Greenwald's latest production consists of a series of interviews with military personnel, former employees of defense contractors, family members of the deceased and prisoners released from the infamous Abu Ghraib detention facility. Interspersed is an assortment of unsettling facts and figures derived from independent research. Expect to hear harrowing tales of civilians being put in harm's way, accusations of negligence and incompetence, and accounts of intentional and gratuitous fraud and waste.





Has Halliburton really charged the U.S. government $45 per six-pack of locally produced soda? Do they systematically destroy perfectly good equipment so they can bill the government to replace it? What exactly is a "no bid" contract, and what does "cost plus" mean? Is L3 Titan, Inc. providing unqualified translators? Are civilian employees of CACI International torturing and interrogating prisoners of war? To whom are they accountable? Is Blackwater really providing mercenary combatants? Under what circumstances have civilians been killed? Who is scratching whose back on Capitol Hill, and for how much?

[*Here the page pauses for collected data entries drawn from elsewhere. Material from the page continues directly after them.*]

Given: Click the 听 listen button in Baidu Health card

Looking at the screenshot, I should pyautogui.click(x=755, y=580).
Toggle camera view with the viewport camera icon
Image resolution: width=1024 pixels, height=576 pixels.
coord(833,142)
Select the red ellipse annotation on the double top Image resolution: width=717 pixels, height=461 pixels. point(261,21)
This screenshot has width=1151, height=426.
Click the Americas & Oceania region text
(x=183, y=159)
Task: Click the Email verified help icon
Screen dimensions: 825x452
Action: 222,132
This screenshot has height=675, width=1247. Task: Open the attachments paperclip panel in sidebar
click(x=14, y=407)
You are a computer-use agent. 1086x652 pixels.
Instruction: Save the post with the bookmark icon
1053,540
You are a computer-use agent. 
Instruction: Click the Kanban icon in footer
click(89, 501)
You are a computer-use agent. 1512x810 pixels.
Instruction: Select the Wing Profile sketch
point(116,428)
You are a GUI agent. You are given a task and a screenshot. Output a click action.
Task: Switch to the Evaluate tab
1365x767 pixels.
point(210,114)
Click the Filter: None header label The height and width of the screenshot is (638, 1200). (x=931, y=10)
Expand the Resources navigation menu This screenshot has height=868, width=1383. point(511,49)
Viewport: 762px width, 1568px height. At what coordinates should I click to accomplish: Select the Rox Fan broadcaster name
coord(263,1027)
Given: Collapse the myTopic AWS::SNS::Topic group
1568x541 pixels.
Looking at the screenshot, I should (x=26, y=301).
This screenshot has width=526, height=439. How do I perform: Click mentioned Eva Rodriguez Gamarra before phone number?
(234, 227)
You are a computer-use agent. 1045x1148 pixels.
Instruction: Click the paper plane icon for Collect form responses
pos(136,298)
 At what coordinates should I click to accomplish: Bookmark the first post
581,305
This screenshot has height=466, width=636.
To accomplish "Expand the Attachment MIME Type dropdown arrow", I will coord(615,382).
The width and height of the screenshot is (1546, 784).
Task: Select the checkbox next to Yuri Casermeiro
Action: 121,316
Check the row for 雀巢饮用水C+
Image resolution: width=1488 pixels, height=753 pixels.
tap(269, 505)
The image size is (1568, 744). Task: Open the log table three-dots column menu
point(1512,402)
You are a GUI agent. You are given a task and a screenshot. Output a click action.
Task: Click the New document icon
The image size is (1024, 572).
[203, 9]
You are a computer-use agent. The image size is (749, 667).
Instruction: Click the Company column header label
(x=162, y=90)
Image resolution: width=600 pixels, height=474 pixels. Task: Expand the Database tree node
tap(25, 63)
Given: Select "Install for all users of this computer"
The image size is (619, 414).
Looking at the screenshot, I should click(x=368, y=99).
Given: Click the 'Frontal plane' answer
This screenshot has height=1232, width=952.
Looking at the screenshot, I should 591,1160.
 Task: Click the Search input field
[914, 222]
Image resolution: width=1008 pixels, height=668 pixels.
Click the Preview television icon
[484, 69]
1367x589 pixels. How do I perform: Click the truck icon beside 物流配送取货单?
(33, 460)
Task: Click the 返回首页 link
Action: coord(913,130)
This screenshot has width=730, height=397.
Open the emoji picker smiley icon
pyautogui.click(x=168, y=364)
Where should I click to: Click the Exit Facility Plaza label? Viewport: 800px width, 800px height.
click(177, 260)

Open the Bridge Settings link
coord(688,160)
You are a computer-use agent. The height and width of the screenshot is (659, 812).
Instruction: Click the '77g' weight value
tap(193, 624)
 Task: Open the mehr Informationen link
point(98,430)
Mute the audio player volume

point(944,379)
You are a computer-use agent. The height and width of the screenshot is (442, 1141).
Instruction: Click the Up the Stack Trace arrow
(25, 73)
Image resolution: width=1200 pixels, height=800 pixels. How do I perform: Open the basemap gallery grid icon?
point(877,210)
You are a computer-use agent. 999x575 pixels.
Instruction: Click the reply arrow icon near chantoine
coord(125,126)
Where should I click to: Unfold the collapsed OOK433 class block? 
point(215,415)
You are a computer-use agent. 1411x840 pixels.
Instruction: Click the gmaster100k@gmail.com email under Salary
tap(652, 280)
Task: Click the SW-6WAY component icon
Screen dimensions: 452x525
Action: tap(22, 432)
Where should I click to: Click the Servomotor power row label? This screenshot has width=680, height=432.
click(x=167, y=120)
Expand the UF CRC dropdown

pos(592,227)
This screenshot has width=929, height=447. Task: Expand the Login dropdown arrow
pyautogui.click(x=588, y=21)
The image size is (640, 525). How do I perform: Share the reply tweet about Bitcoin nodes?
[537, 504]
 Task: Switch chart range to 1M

The viewer will have to decide based on the testimony of Greenwald's sources. Conspicuously absent from the documentary are any representatives of the primary targets of criticism, but the reason is provided during the closing credits. The producer makes a respectable attempt, at least, to be transparent about his research on the film's Web site.





Iraq for Sale was released in the fall of 2006 by Brave New Films, an independent company financed primarily by DVD sales and private contributions. It follows a series of expos & eacute;s including Outfoxed: Rupert Murdoch's War on Journalism and Wal-Mart: The High Cost of Low Prices, among others.